- **What is required**
In the data, begin at the line that has "Viewport: 607px width, 483px" and stop after the line that has "click(839, 268)". Rewrite those lines with "coordinates" changed to "position", keep everything else the same, and leave the pictures out.

- **Provided data**
.....

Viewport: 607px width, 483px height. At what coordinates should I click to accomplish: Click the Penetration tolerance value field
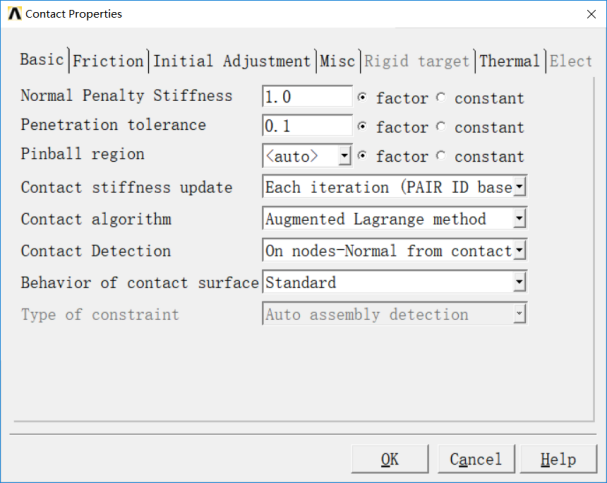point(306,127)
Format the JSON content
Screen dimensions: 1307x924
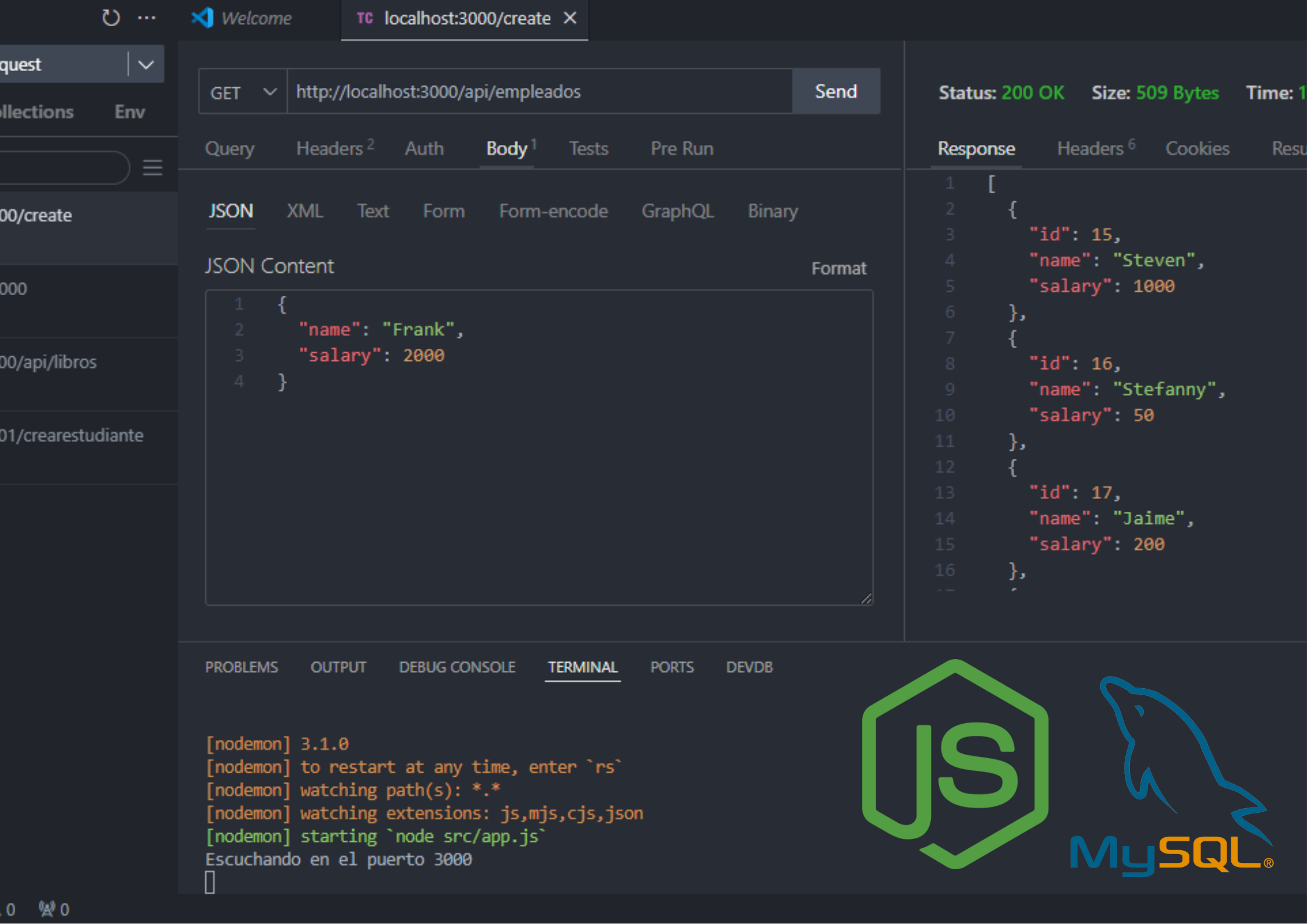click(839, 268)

.....

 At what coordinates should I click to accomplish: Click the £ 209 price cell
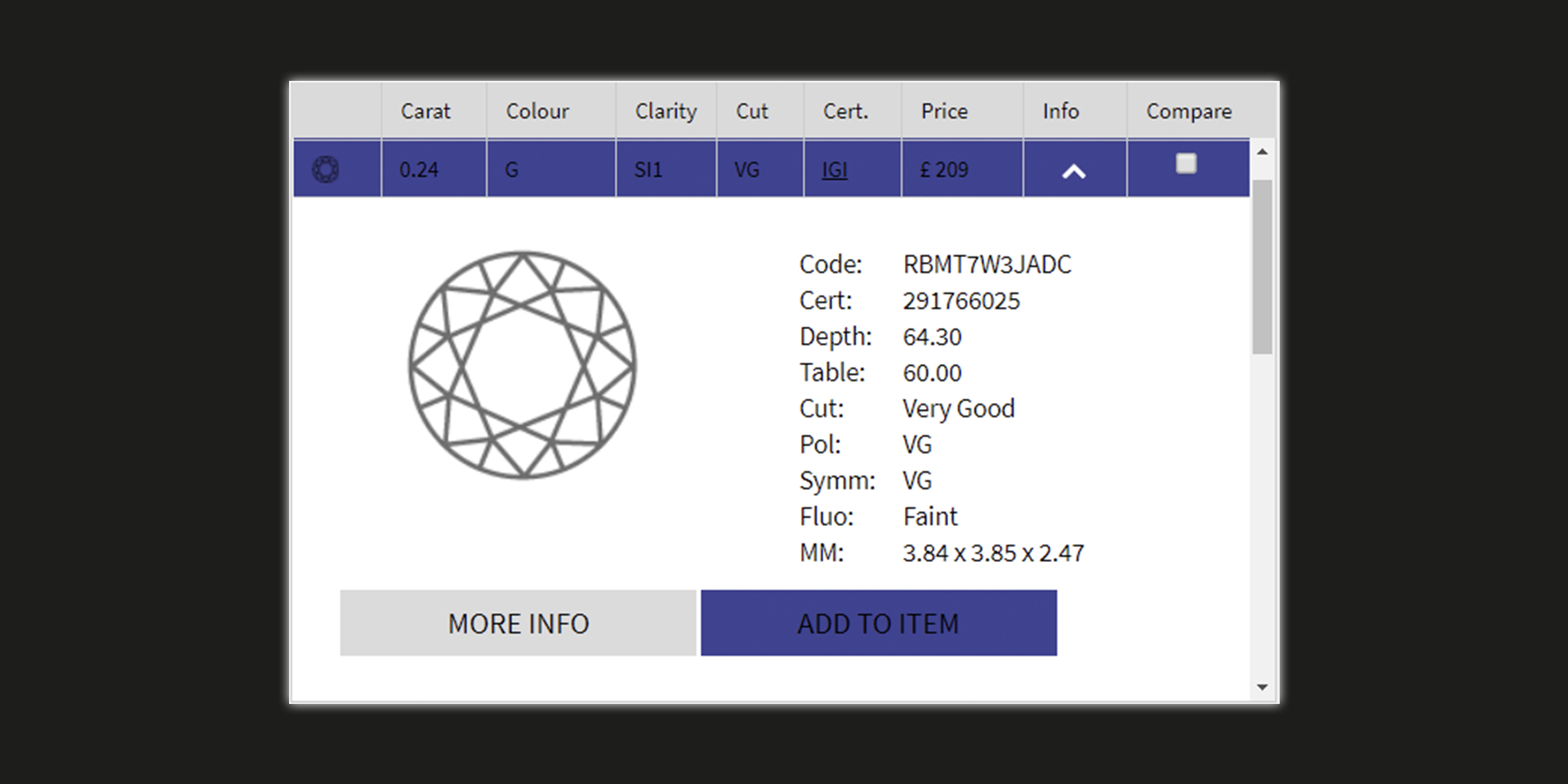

.....

- **Response to this task**
Viewport: 607px width, 483px height. At what position should I click to accomplish: Click the Penetration tolerance value field
point(306,127)
Format the JSON content
Screen dimensions: 1307x924
click(839, 268)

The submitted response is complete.